PROBLEM TO WORK ON –
Copy out every one of the lines below, character for character, without changing anything.

Item coordinate data
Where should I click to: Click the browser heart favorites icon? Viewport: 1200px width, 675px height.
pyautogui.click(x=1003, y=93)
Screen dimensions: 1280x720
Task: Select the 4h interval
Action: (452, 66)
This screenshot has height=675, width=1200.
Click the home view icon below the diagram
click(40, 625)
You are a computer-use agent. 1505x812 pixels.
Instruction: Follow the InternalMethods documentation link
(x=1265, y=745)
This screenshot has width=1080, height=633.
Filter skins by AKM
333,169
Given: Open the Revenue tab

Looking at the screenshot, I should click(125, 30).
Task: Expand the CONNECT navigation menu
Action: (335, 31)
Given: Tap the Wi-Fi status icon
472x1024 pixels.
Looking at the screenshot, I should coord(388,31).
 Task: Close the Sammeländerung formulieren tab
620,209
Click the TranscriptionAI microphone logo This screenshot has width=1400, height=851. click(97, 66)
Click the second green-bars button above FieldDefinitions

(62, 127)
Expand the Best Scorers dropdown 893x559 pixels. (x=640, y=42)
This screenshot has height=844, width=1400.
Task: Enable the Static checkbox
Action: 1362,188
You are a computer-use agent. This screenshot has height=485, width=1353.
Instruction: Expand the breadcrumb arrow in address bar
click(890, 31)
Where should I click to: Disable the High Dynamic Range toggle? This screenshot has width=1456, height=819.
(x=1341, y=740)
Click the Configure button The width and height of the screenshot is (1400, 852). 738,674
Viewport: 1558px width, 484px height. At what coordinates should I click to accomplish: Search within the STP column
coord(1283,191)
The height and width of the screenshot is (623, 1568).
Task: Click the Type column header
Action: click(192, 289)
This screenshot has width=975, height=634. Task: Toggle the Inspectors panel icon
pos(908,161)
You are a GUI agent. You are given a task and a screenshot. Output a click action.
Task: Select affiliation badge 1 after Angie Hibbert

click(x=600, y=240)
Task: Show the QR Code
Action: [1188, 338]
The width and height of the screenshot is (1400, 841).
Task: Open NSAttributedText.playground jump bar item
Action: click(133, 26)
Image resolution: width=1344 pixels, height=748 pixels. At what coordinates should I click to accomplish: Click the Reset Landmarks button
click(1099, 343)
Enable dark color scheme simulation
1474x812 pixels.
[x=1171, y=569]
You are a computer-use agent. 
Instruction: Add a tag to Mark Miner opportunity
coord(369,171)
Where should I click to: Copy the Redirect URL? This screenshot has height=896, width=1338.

RESULT OF THIS EXERCISE –
Where should I click to: Click the browser heart favorites icon? Viewport: 1200px width, 675px height.
pyautogui.click(x=1003, y=93)
Screen dimensions: 1280x720
Task: Select the 4h interval
Action: (452, 66)
This screenshot has height=675, width=1200.
Click the home view icon below the diagram
click(40, 625)
You are a computer-use agent. 1505x812 pixels.
Instruction: Follow the InternalMethods documentation link
(x=1265, y=745)
This screenshot has width=1080, height=633.
Filter skins by AKM
333,169
Given: Open the Revenue tab

Looking at the screenshot, I should click(125, 30).
Task: Expand the CONNECT navigation menu
Action: (335, 31)
Given: Tap the Wi-Fi status icon
472x1024 pixels.
Looking at the screenshot, I should coord(388,31).
 Task: Close the Sammeländerung formulieren tab
620,209
Click the TranscriptionAI microphone logo This screenshot has width=1400, height=851. click(97, 66)
Click the second green-bars button above FieldDefinitions

(62, 127)
Expand the Best Scorers dropdown 893x559 pixels. (x=640, y=42)
This screenshot has height=844, width=1400.
Task: Enable the Static checkbox
Action: 1362,188
You are a computer-use agent. This screenshot has height=485, width=1353.
Instruction: Expand the breadcrumb arrow in address bar
click(890, 31)
Where should I click to: Disable the High Dynamic Range toggle? This screenshot has width=1456, height=819.
(x=1341, y=740)
Click the Configure button The width and height of the screenshot is (1400, 852). 738,674
Viewport: 1558px width, 484px height. At what coordinates should I click to accomplish: Search within the STP column
coord(1283,191)
The height and width of the screenshot is (623, 1568).
Task: Click the Type column header
Action: click(192, 289)
This screenshot has width=975, height=634. Task: Toggle the Inspectors panel icon
pos(908,161)
You are a GUI agent. You are given a task and a screenshot. Output a click action.
Task: Select affiliation badge 1 after Angie Hibbert

click(x=600, y=240)
Task: Show the QR Code
Action: [1188, 338]
The width and height of the screenshot is (1400, 841).
Task: Open NSAttributedText.playground jump bar item
Action: click(133, 26)
Image resolution: width=1344 pixels, height=748 pixels. At what coordinates should I click to accomplish: Click the Reset Landmarks button
click(1099, 343)
Enable dark color scheme simulation
1474x812 pixels.
[x=1171, y=569]
You are a computer-use agent. 
Instruction: Add a tag to Mark Miner opportunity
coord(369,171)
Where should I click to: Copy the Redirect URL? This screenshot has height=896, width=1338.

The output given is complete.